§ Available data
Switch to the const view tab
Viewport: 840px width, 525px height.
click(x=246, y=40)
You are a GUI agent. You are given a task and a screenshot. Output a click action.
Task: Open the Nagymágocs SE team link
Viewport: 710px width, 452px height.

§ Required action
All lines from the one containing "Viewport: 840px width, 525px height." to the end of the records are to be duplicated exactly, and no other lines are to be given.

§ Worked solution
Viewport: 840px width, 525px height.
click(x=246, y=40)
You are a GUI agent. You are given a task and a screenshot. Output a click action.
Task: Open the Nagymágocs SE team link
Viewport: 710px width, 452px height.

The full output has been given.